Andrea Pizziconi stated further that the VC was thinking that she had some desire to influence him in any other way than with merits of the facts of the project’s benefits, that is why she made her earlier statement.
“The issue of sex for grades and the dismissal of a significant development partner because the company happens to be led by a ‘far too pretty…’ CEO is related. It is long overdue that women are treated as serious business people (or serious students in the case of sex for grade) and not bodies of sex to be exploited or dismissed. Surely, you have met many businessmen one-on-one over the years.

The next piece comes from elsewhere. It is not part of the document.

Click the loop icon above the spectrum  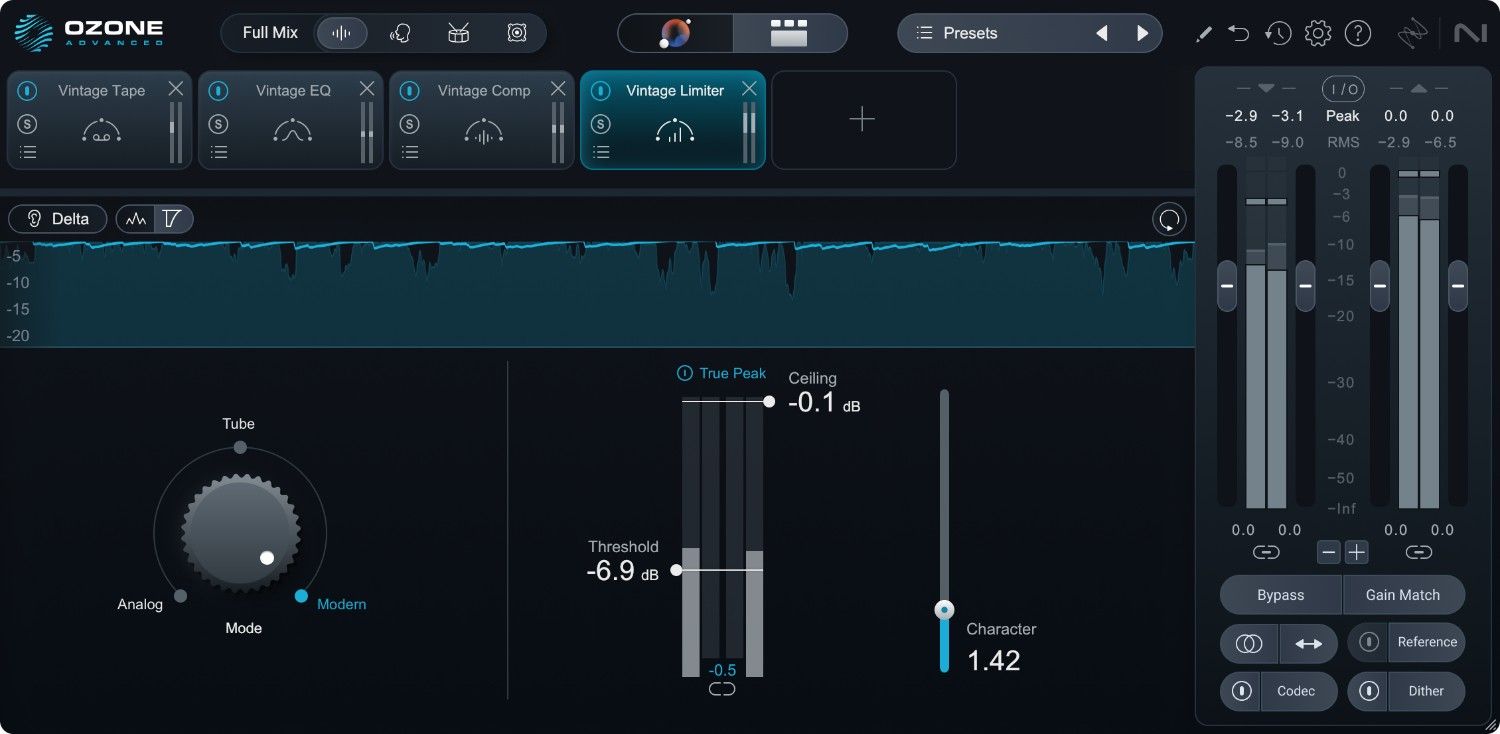coord(1168,218)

There is nothing inappropriate by such a request,” she noted.
The Africa Integras CEO earlier accused the Vice-Chancellor of University of Ghana of sexually harassing her.
She alleged in her tweet that the ‘sex for grade’ investigative piece that incorporated some lecturers at the University of Ghana resonates deeply with her.

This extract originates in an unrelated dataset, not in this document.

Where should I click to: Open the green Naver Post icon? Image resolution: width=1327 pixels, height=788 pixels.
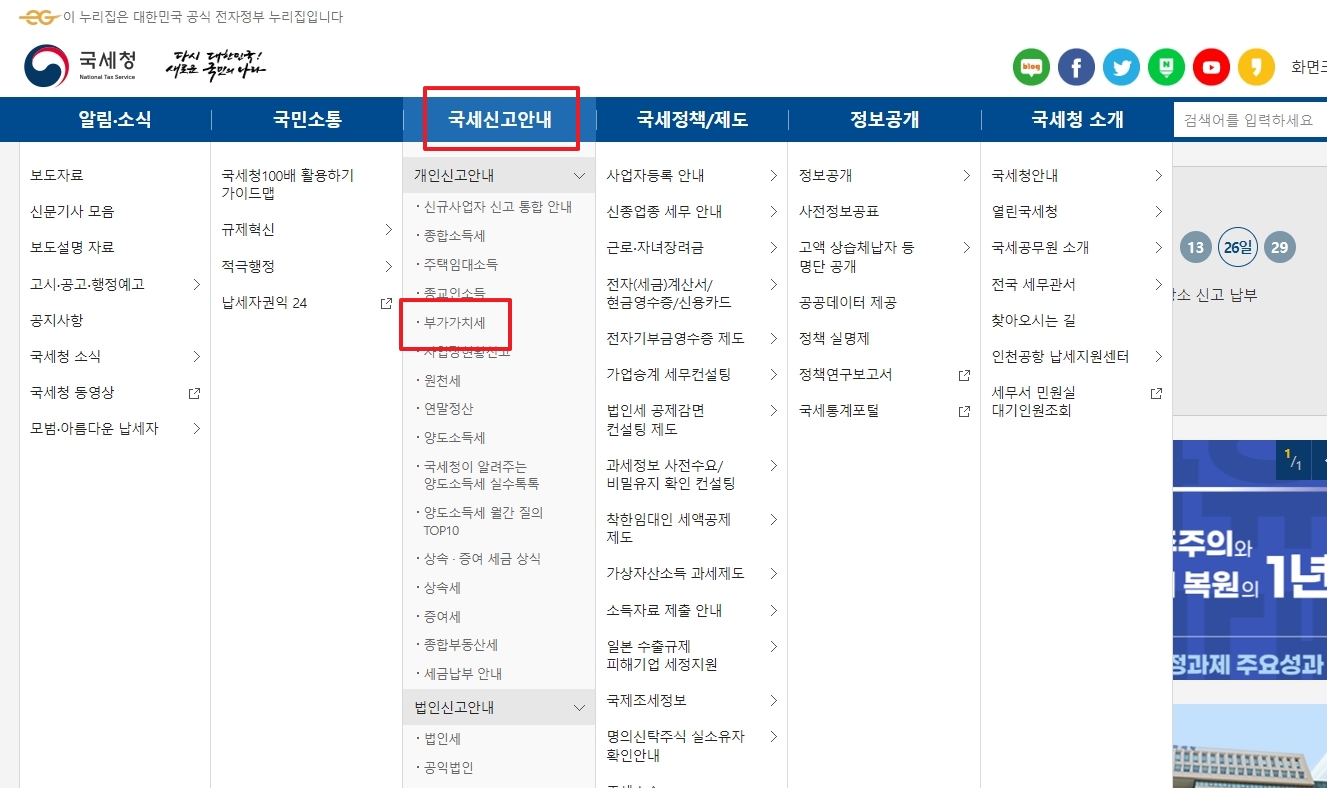[x=1166, y=66]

She claimed that at a UG Council meeting in August 2017, the VC suggested that the contract which was signed between herself and the past VC was invalid “as it was signed under duress in a hotel room.”
“Nothing could have been further from the truth and in fact of all my dealings at UG and in Ghana it was this current VC who made me most uncomfortable,” she noted.
Andrea Pizziconi said Prof Oduro-Owusu declined to work with her to save the Africa Integras project on the basis that she was “far too pretty to worry my little head about the project, while declaring ‘turn around, everyone, I want to give her a proper hug’.”
In a response, Prof Ebenezer Oduro-Owusu said Andrea Pizziconi, is “desperate” and “bitter” because he renegotiated her company’s contract with the University of Ghana.
“We have never sat anywhere one-on-one because my policy is that we work as a team and, so, I don’t sit one-on-one with people and that is what she didn’t like.
“The last time she said she wanted to meet me one-on-one, I called the Registrar to join the meeting but when she realised that I was coming with others, she didn’t like that idea. I have never been in a secluded area with her – either in my house, office or hotel, never!”